[Paginatekst]:
....
In het vorige infobulletin werd vooruitgeblikt op de WS’78 wandeltocht ‘Sporen bij een vliegbasis’ in Amersfoort. Bij die aankondiging moest ik meteen denken aan mijn militaire diensttijd. Ik was niet ingedeeld bij de luchtmacht, maar bij de landmacht. Het was 1968 of 1969 toen wij met ons krijgsmachtonderdeel naar conferentieoord de Vlasakkers in Amersfoort moesten, om daar deel te nemen aan een gespreksgroep met het doel om de onderlinge menselijke relaties te bevorderen. Er waren drie onderwerpen waarvoor we ons konden aanmelden. Juist dat laatste had ik niet gedaan en op de dag van aankomst werd ik ingedeeld bij de praatgroep Leven en Seksualiteit. Ja, ja, en dat in 1968 of 1969.

Na twintig minuten braaf te hebben geluisterd begon ik me te irriteren aan het ohaën van de gespreksleider. Dat kan en gebeurd wel meer. Daar de praatgroep louter uit mannen bestond werd het onderwerp tamelijk eenzijdig belicht en kon je van een geslaagde discussie niet spreken. ’s Middags stelden wij voor om enkele dames uit te nodigen om het onderwerp vanuit twee geslachten te benaderen. Dit vond de gespreksleider een goed idee en hij zou voor de avondsessie enkele dames uitnodigen. Wij tevreden en zagen het wel zitten. Allen rond de twintig jaar oud en ophoudend in een stoere mannenwereld.

De schok was groot toen er bij de avondsessie drie hoogbejaarde nonnen de zaal binnen liepen en zich bij ons in het gezelschap voegden. Drie religieuzen die een contemplatief leven leiden. Echt, wij hadden andere dames verwacht. Afijn, de kloosterzusters zullen die avond wel een cultuurschok hebben beleefd, want bij geen van drieën ging er een mond open. Misschien toch, maar dan van verwondering ......... of van extase. Rode oortjes konden we niet ontdekken, want de nonnen droegen donkere hoofdkapjes afgezet met een witte rand aan de voorzijde. Ik herinner het me nog allemaal goed. Het moet toch een indruk op me hebben gemaakt.
....
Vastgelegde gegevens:
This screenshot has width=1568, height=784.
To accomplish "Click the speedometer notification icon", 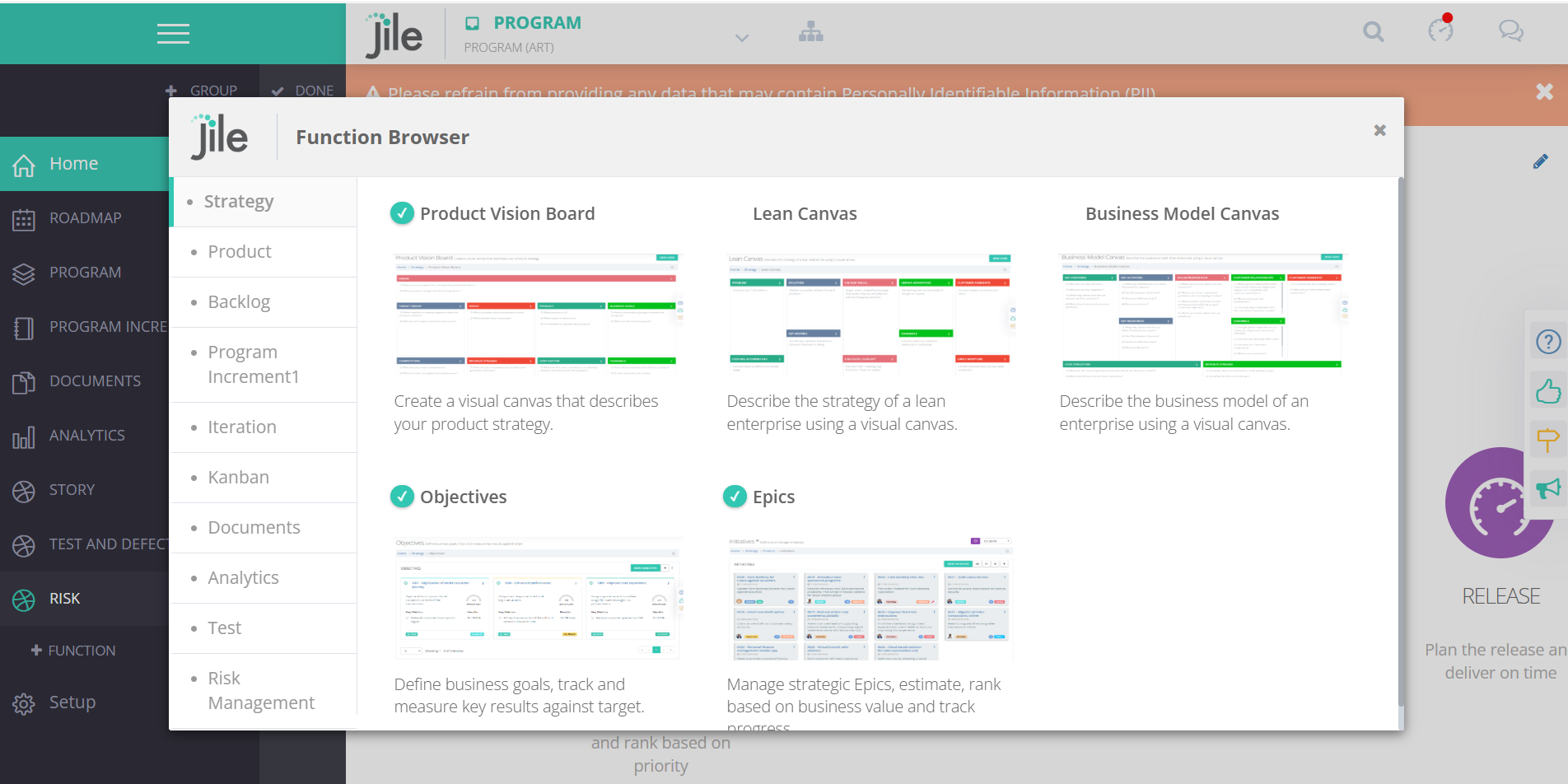I will tap(1440, 30).
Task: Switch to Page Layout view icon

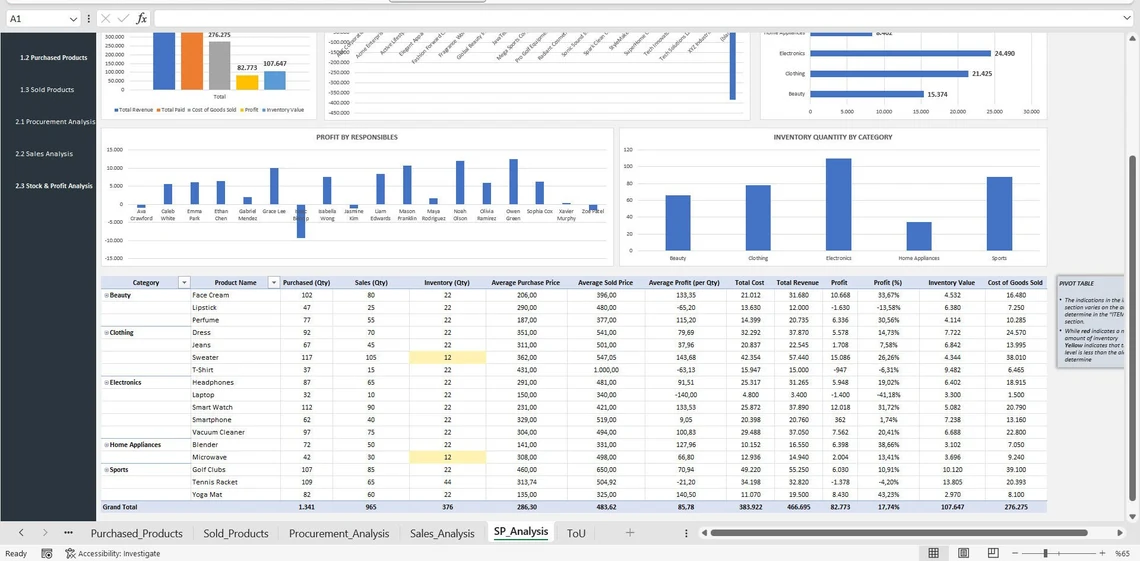Action: 962,553
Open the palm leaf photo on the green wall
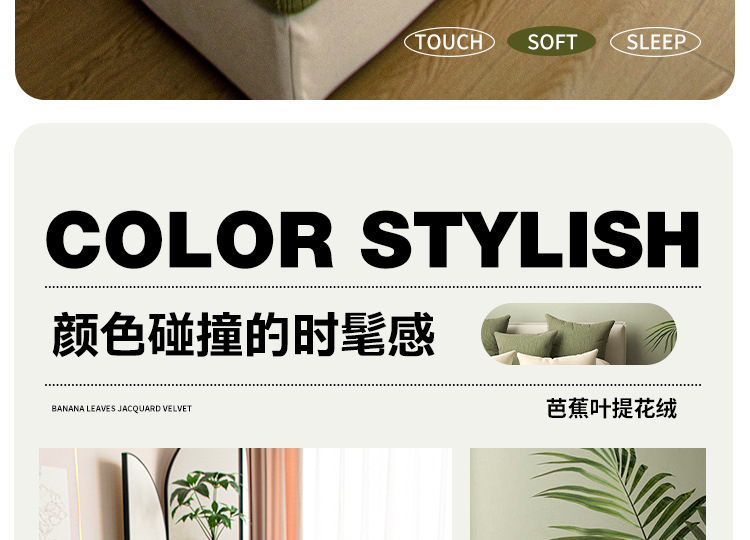The image size is (750, 540). coord(588,494)
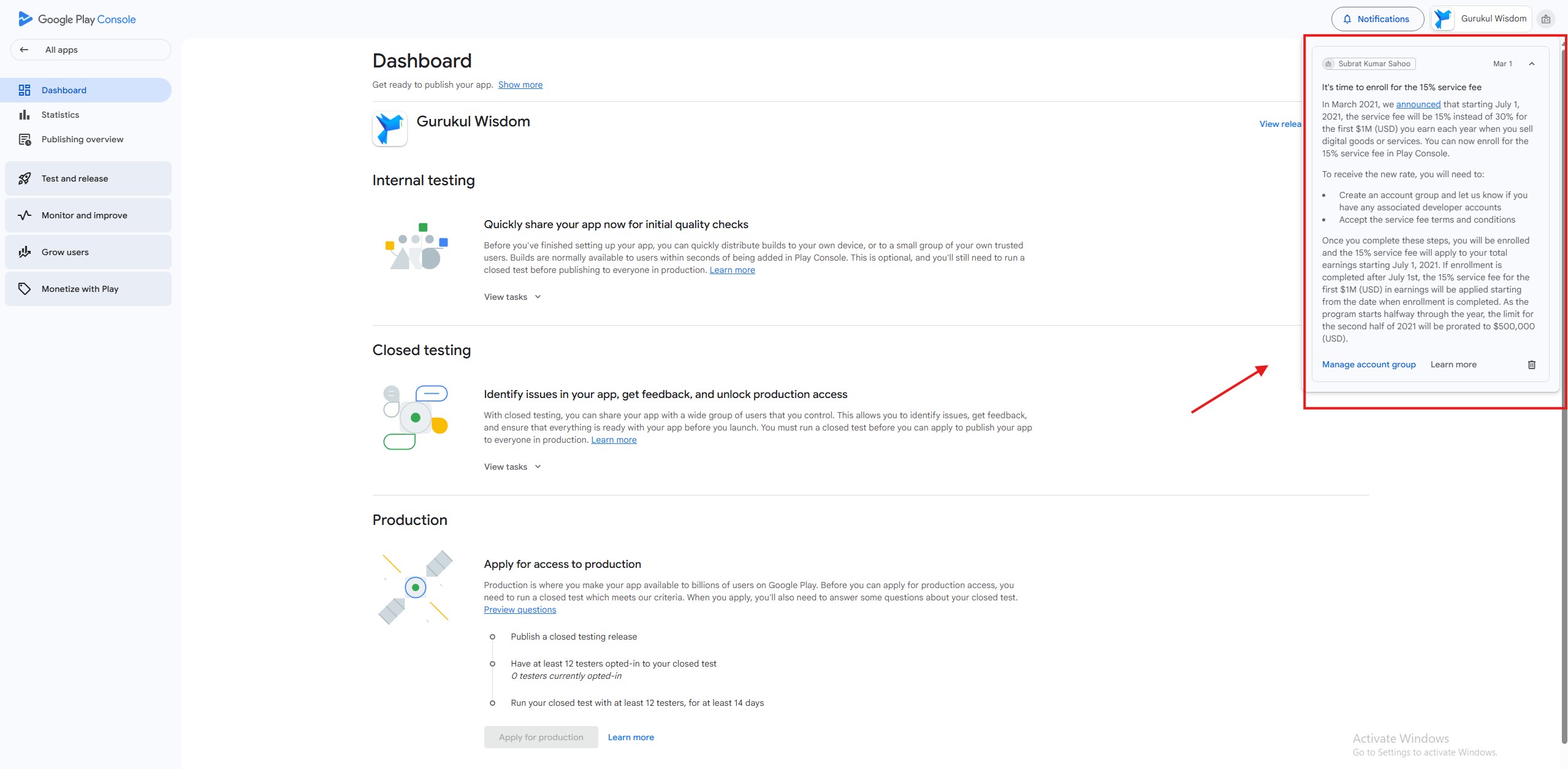The image size is (1568, 769).
Task: Click Manage account group link
Action: [1368, 364]
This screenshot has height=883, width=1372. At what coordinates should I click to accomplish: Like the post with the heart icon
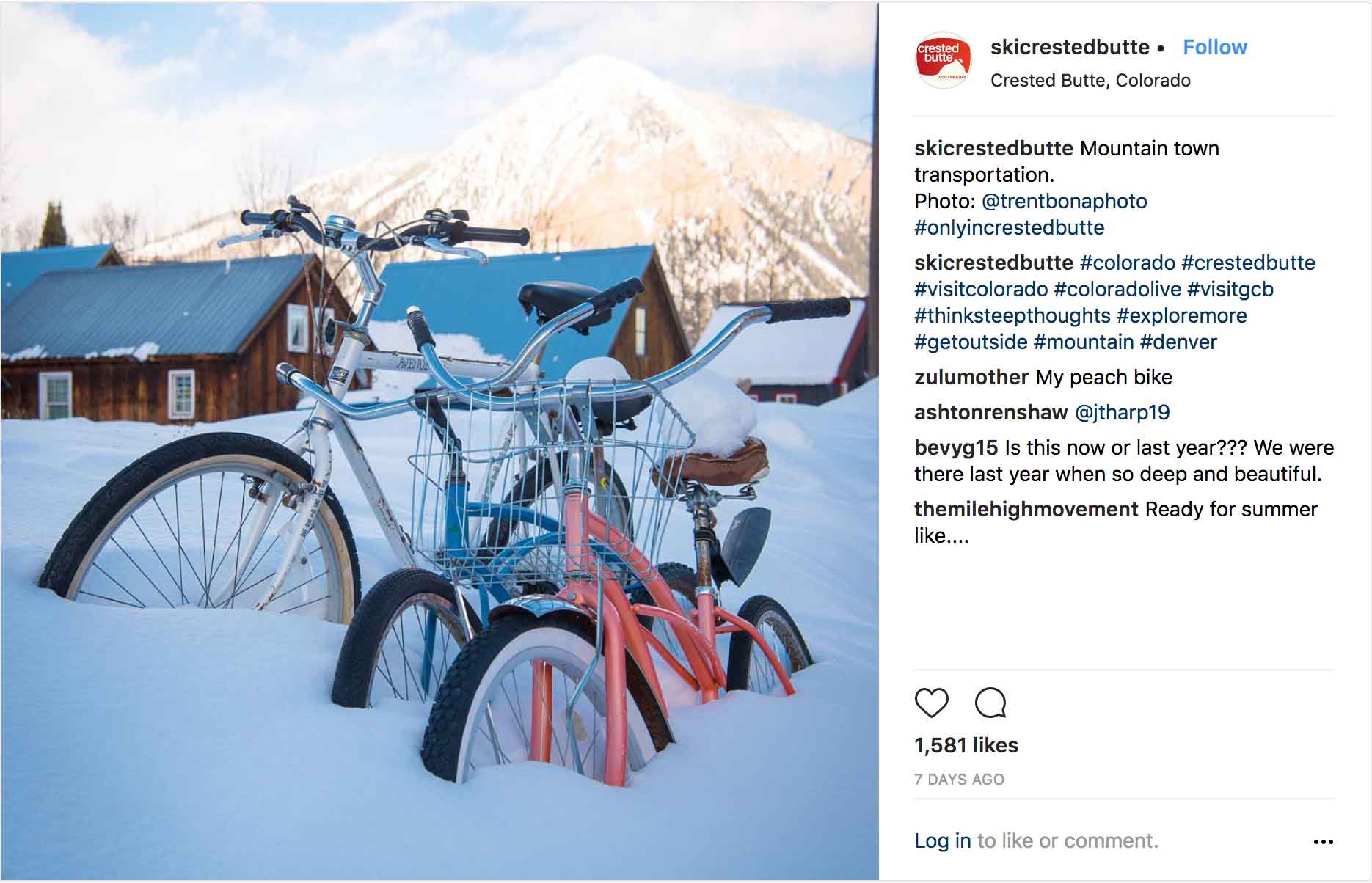pyautogui.click(x=932, y=703)
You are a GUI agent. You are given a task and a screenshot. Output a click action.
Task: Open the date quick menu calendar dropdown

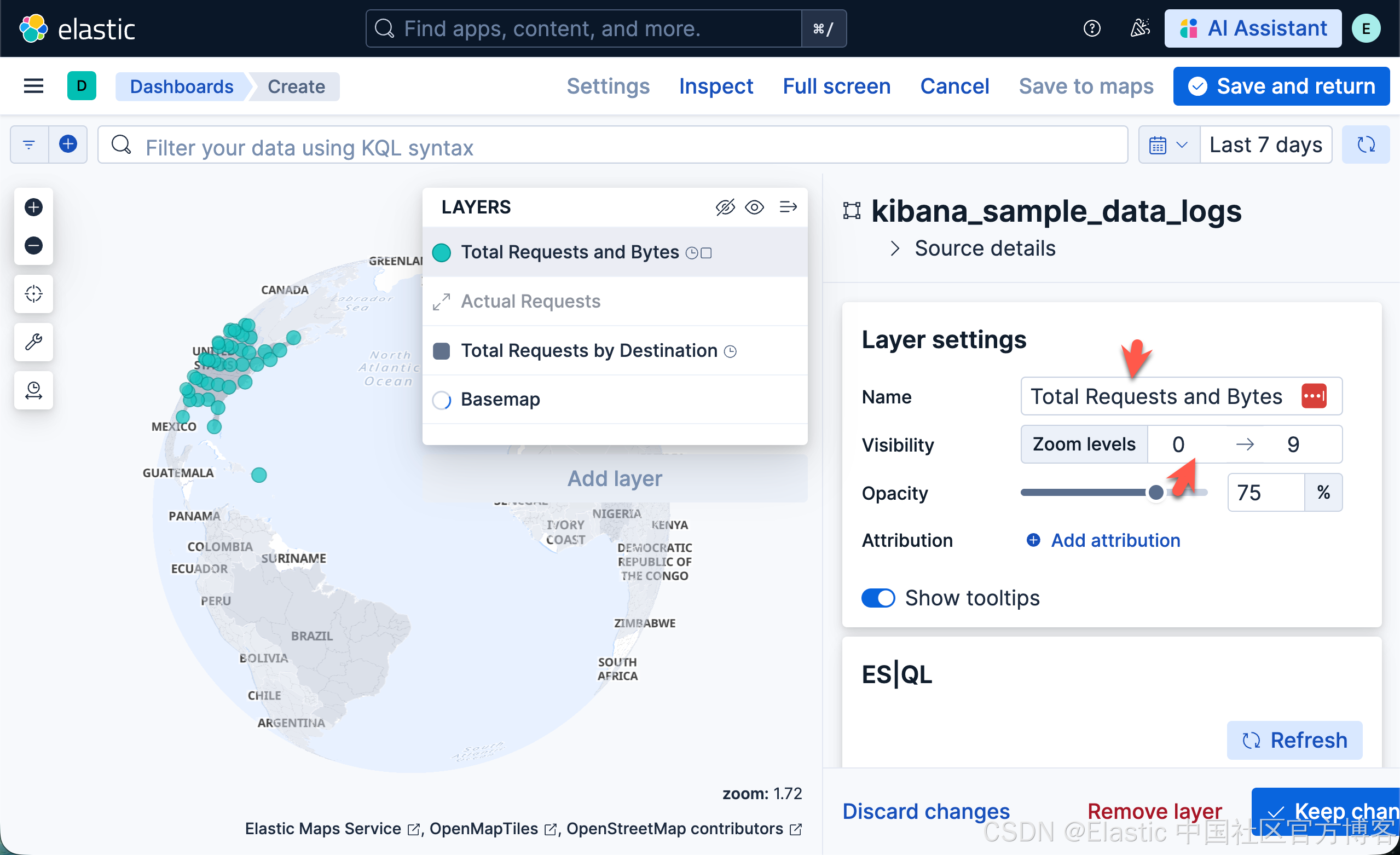[1168, 145]

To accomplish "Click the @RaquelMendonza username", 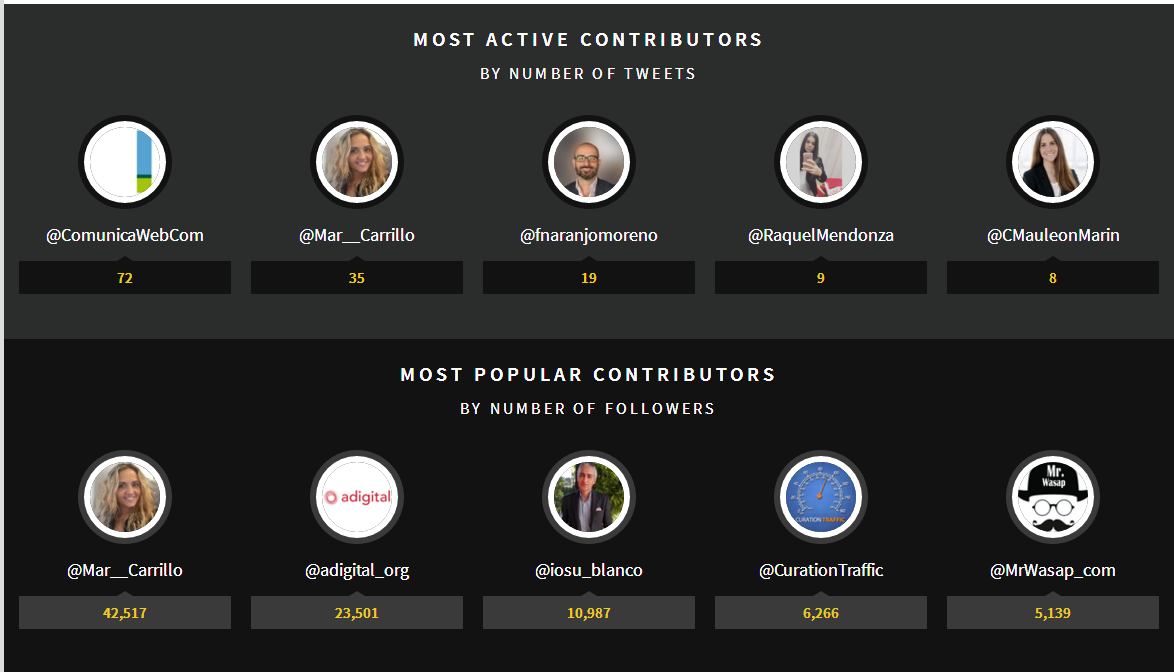I will click(821, 235).
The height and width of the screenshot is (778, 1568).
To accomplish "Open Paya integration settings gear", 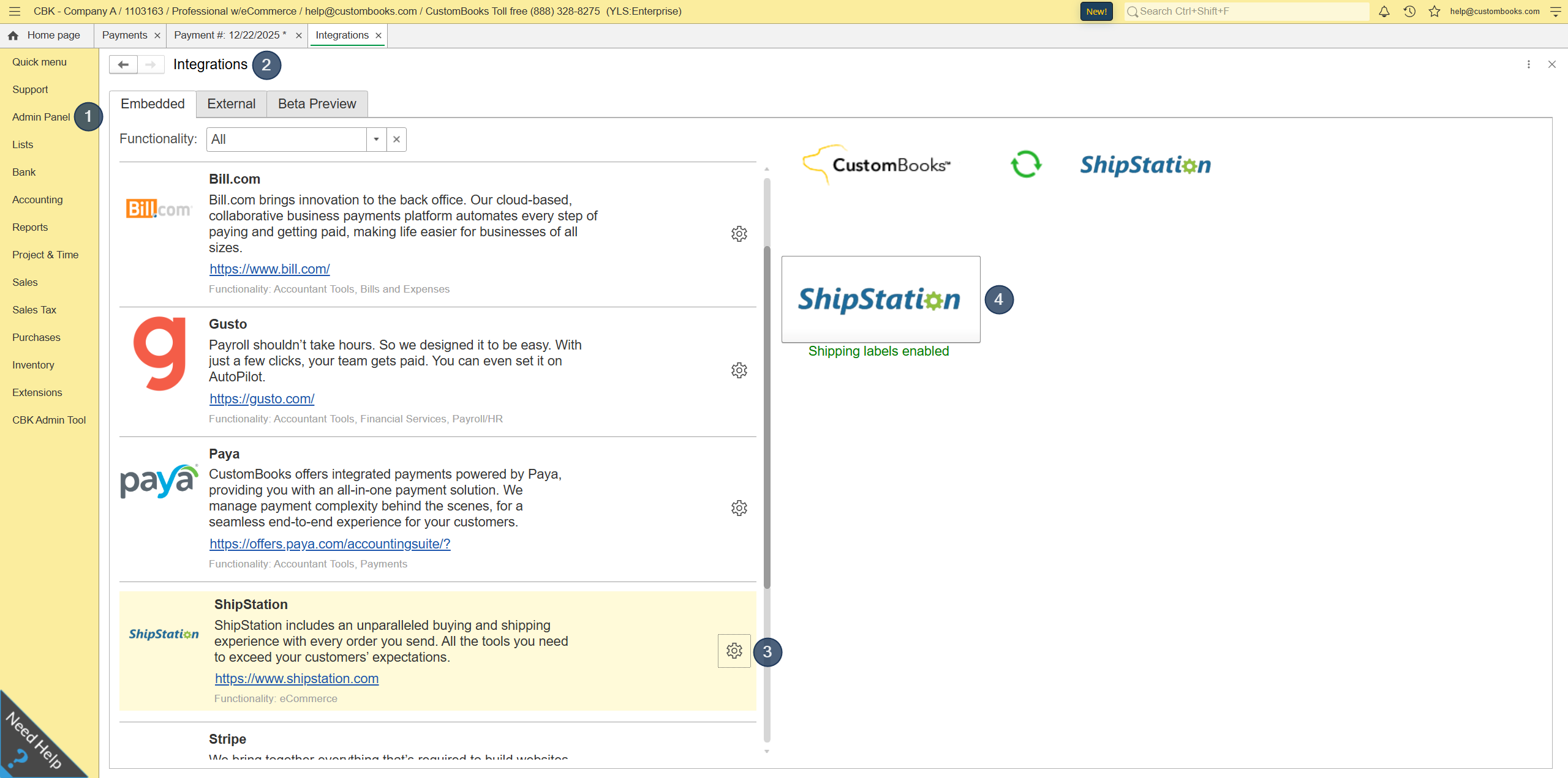I will coord(739,508).
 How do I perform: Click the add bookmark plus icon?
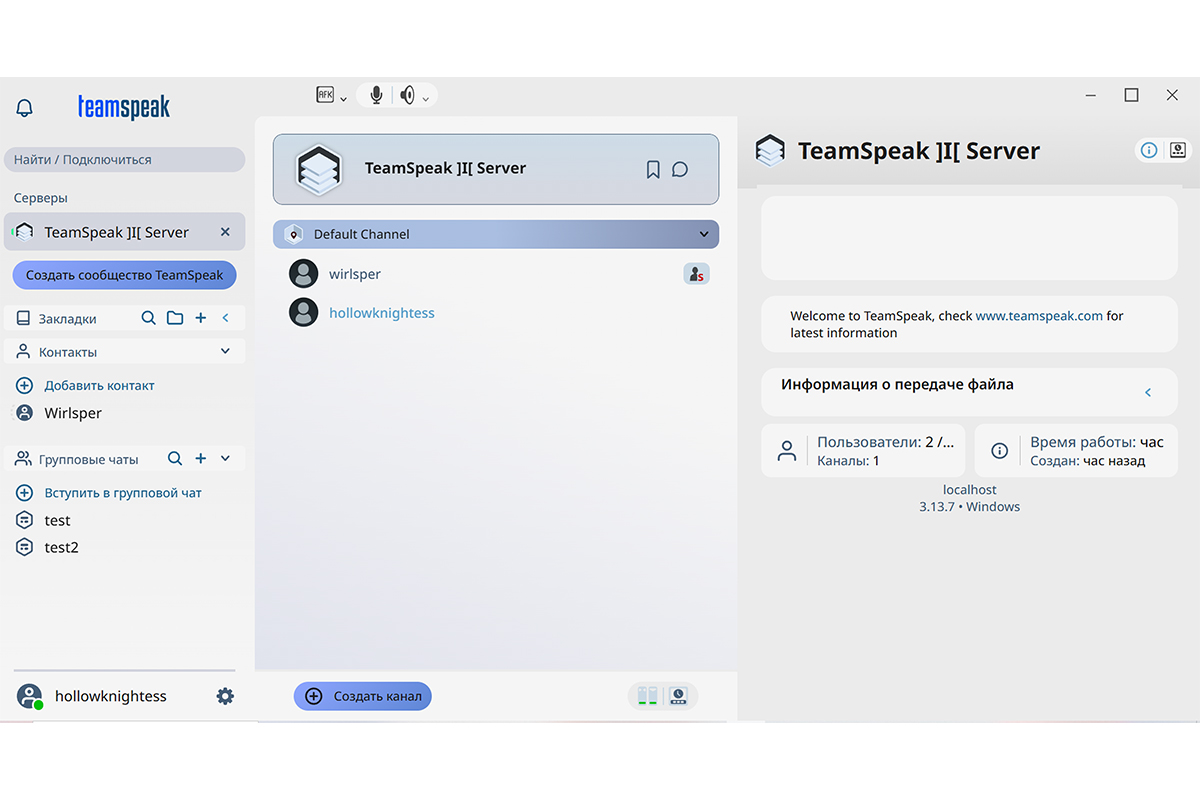click(x=200, y=318)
....
[Opdrachten]:
[a] Leg in één tot drie zinnen uit waarom de deelnemers in het verhaal over de diensttijd voorstelden om enkele dames uit te nodigen.
[b] Zet het verhaal over de diensttijd voort na de laatste zin.
De gegevens staan los van het verhaal over de diensttijd.

[Antwoorden per opdracht]:
[a] De praatgroep bestond alleen uit mannen, waardoor het onderwerp tamelijk eenzijdig werd belicht en er van een geslaagde discussie geen sprake was. Met dames erbij kon het onderwerp vanuit twee geslachten worden benaderd.

[b]
De volgende dag werd ik met nog twee soldaten van de bijeenkomst verwijderd en moesten wij terug naar de kazerne. Natuurlijk konden we niet eerder terug naar de kazerne, want dan stond ons een straf te wachten. Wegsturen van manschappen bij een particuliere instelling was een blamage voor de legerleiding. Op ongedisciplineerd gedrag stond dan ook minimaal een fors aantal dagen verzwaard. Neen, wij moesten het anders spelen. Proberen ons te vermaken en wachten op de rest van het peloton en dan gezamenlijk terugreizen. De wachttijd brachten wij door met een bezoek aan een kroegje met een biljart en een wandeling door de stad Amersfoort. Het kroegje is er nog steeds. En die wandeling moet voor mij de eerste kennismaking met de wandelsport zijn geweest. Het frivole verleden was toen een onbezorgde toekomst. Wat het overige betreft, daar is het allemaal nog mee goed gekomen.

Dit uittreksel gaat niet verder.